The Times They Keep A-Changing

Back in the days when Year 6 was called Standard 4, I was in a class with a teacher who taught the whole class the skills for reading very simple music and playing it on the recorder. To this day, I can still do a stirring rendition of The British Grenadiers upon request. It was always very exciting when Mr McKirdy passed out the latest piece of new music - not for musical reasons, but because it gave the opportunity for a little early substance abuse. Everyone would put the paper to their nose and breathe deeply to inhale the banda fluid fumes. When I became a teacher this was still the only way to produce class sets of any sort of document. It involved making a banda master which was run through the machine by turning the handle. It was a messy business from start to finish and you could always spot teachers in a crowd as they were the ones with ink from banda masters smudged on faces and hands. 
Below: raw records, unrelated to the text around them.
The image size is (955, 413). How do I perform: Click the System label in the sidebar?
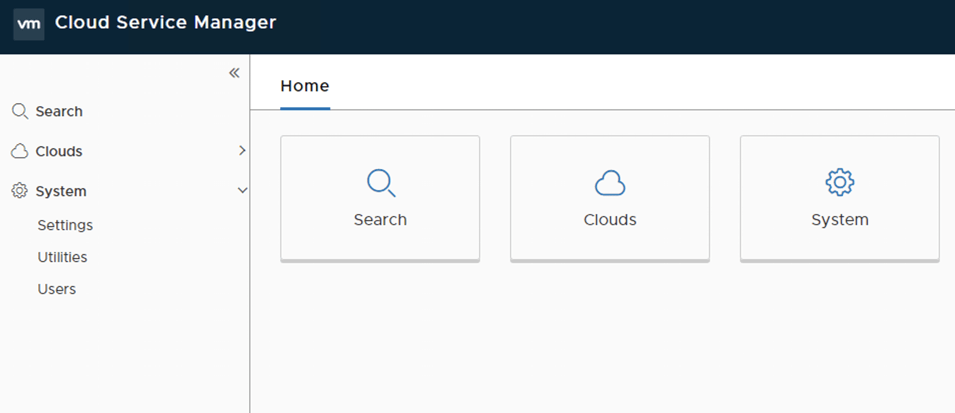(x=61, y=191)
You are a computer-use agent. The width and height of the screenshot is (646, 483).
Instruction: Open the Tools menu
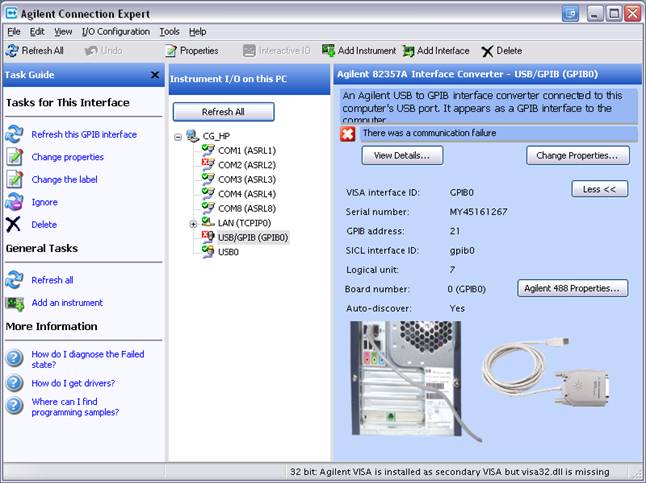click(169, 32)
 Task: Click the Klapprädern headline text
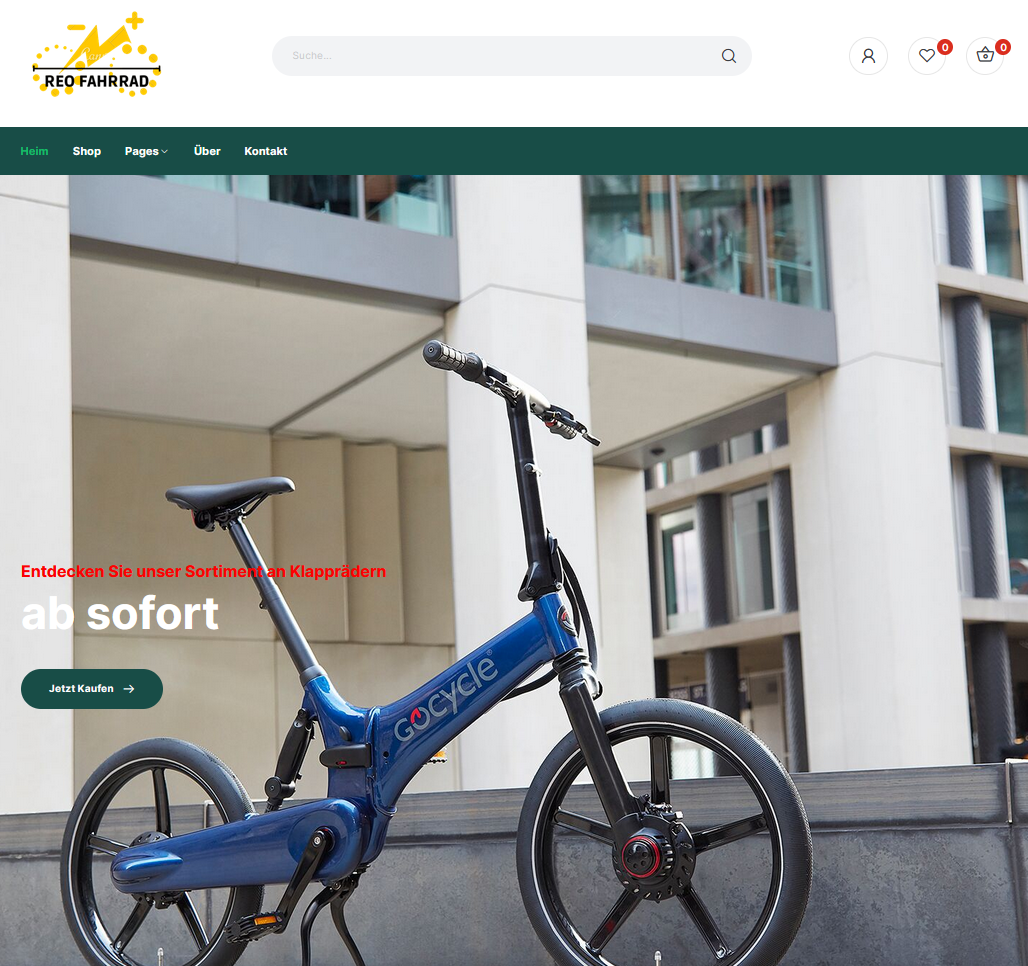203,571
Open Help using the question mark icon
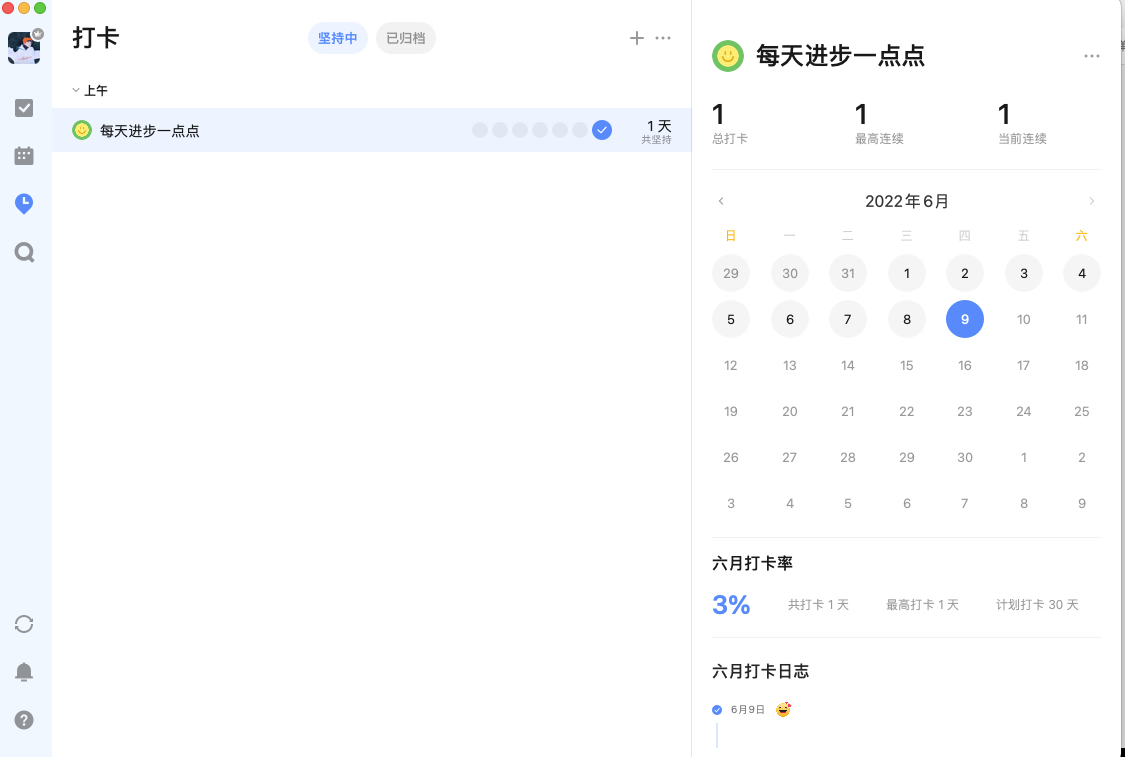1125x757 pixels. click(25, 720)
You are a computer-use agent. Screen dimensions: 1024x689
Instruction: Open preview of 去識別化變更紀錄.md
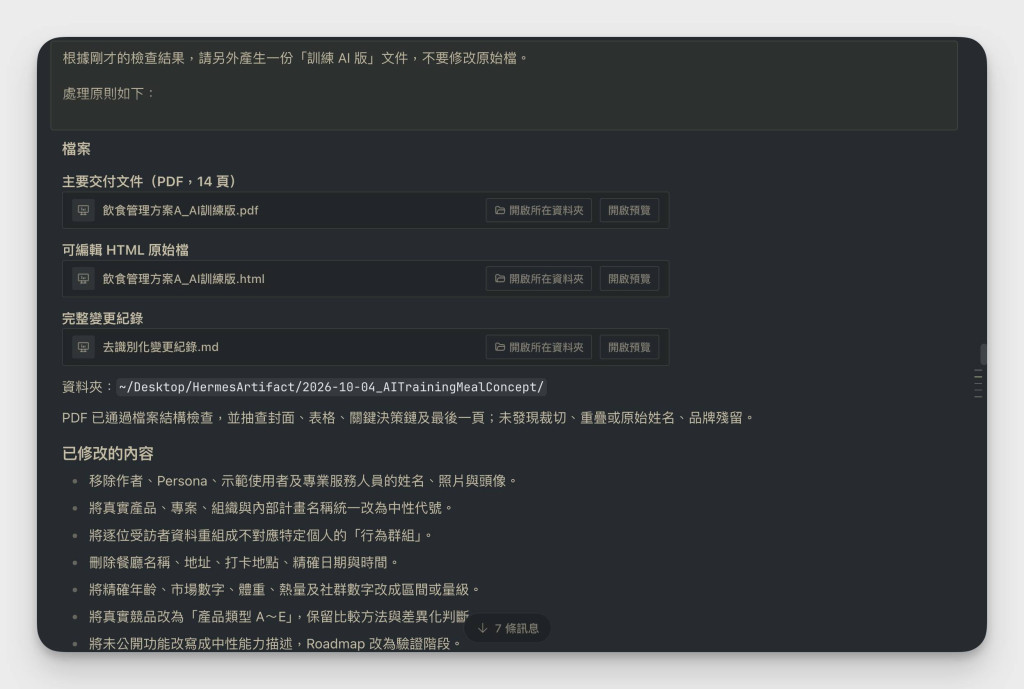point(629,347)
Other work was from a blackboard. By dipping the chalk in milk it was possible to create more enduring lines and labels, while everything else was rubbed off in a whirl of chalk dust, which coated anyone in close proximity. Washing down the blackboard was a weekly ritual.
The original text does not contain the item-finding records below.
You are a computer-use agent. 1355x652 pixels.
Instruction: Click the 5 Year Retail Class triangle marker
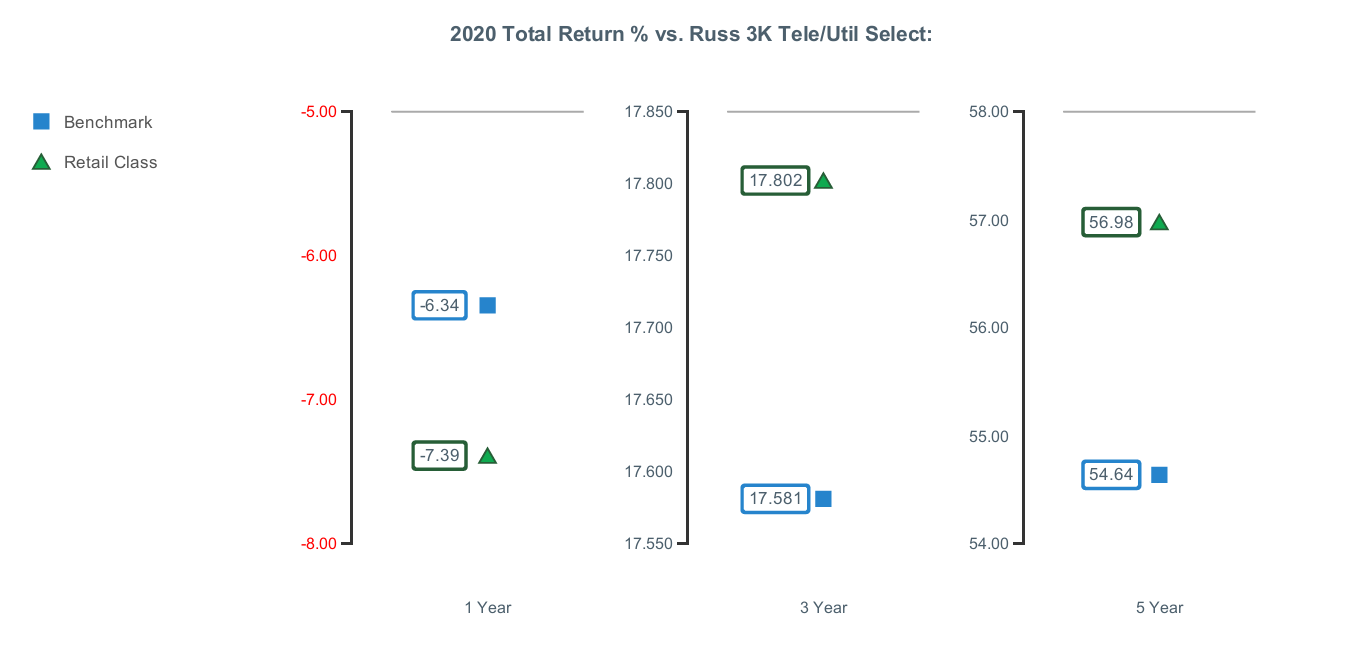click(1159, 223)

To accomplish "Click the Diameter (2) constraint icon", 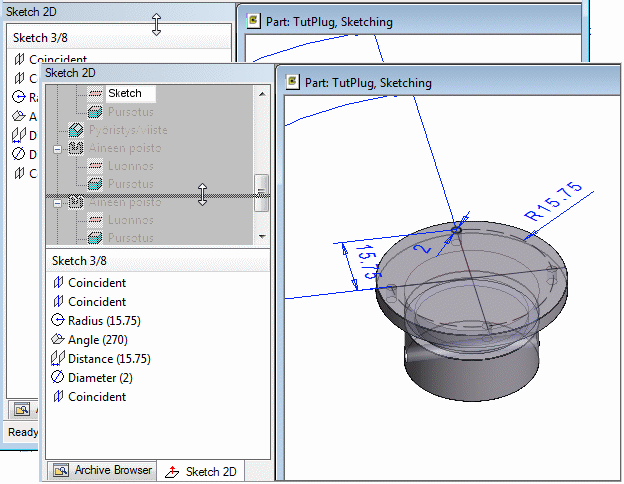I will click(x=58, y=378).
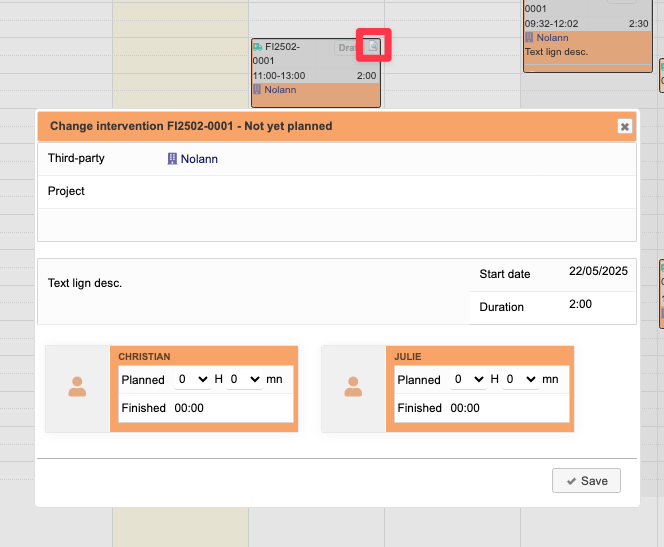Save the intervention changes
The width and height of the screenshot is (664, 547).
586,481
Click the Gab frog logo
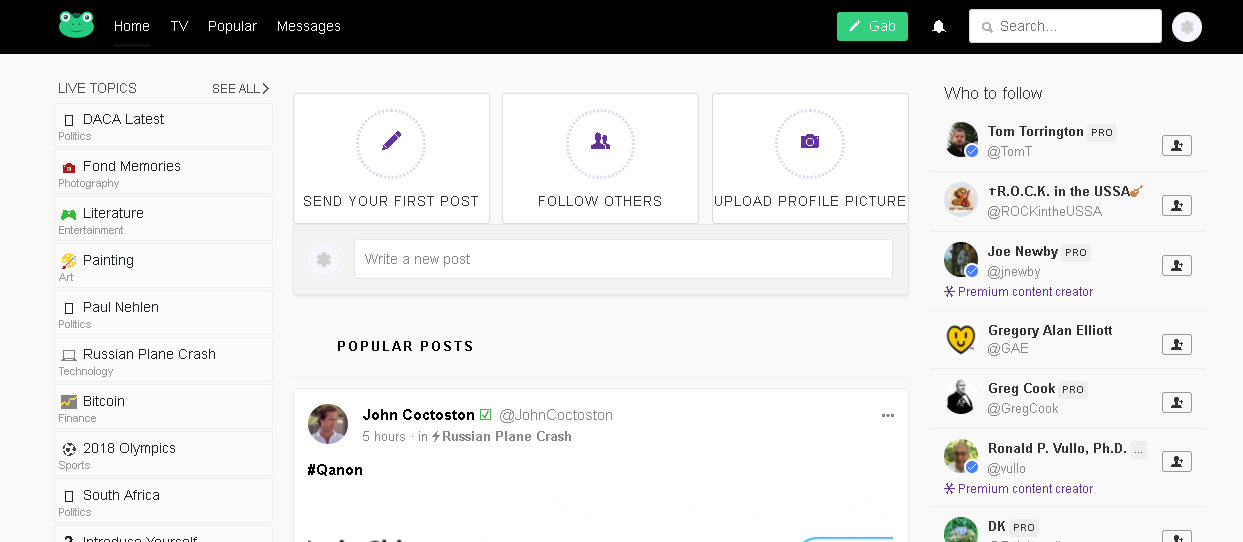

And then times began to change. The photocopier replaced the banda machine and whiteboards replaced blackboards. I initially found whiteboards very challenging - they did not give the same resistance as chalk and the pens would whizz off in unexpected direction and, like the banda masters, often left their mark on my face. Then came computers and all the delights and challenges they provide.
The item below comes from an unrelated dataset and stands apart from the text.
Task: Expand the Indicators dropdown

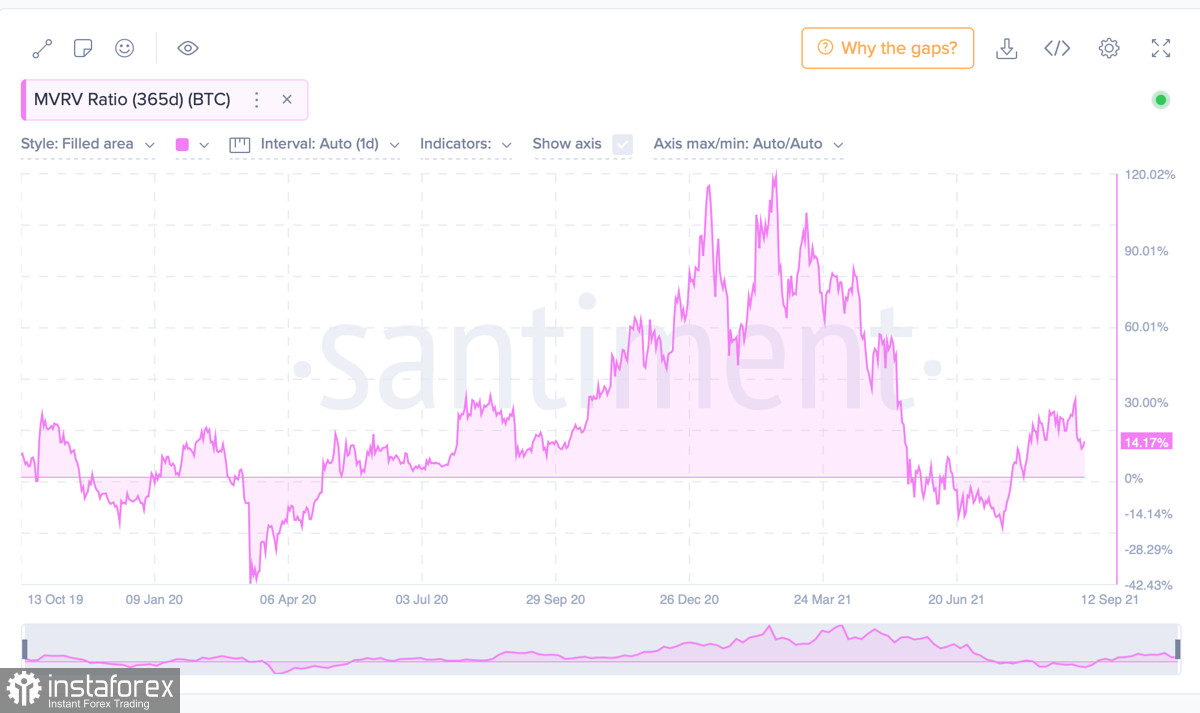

In the holidays my classroom fast-forwarded technologically once again, this time to an interactive whiteboard. Anything on the computer can be projected. It replaces a CD or DVD player, it performs what might have once been the tasks of an OHP. E-books can be shared with the whole class. When functioning in whiteboard mode it comes with all sorts of bells and whistles - and it uses electronic pens. Teaching really has become a whole lot less messy. The children are finding it all very engaging and already navigate the menu choices with ease. They live in exciting times - but they never will know the delight of that first deep inhale from paper fresh off the banda.

Imagine how much more pleasing this would sound on my sturdy old recorder - remember, you just have to ask!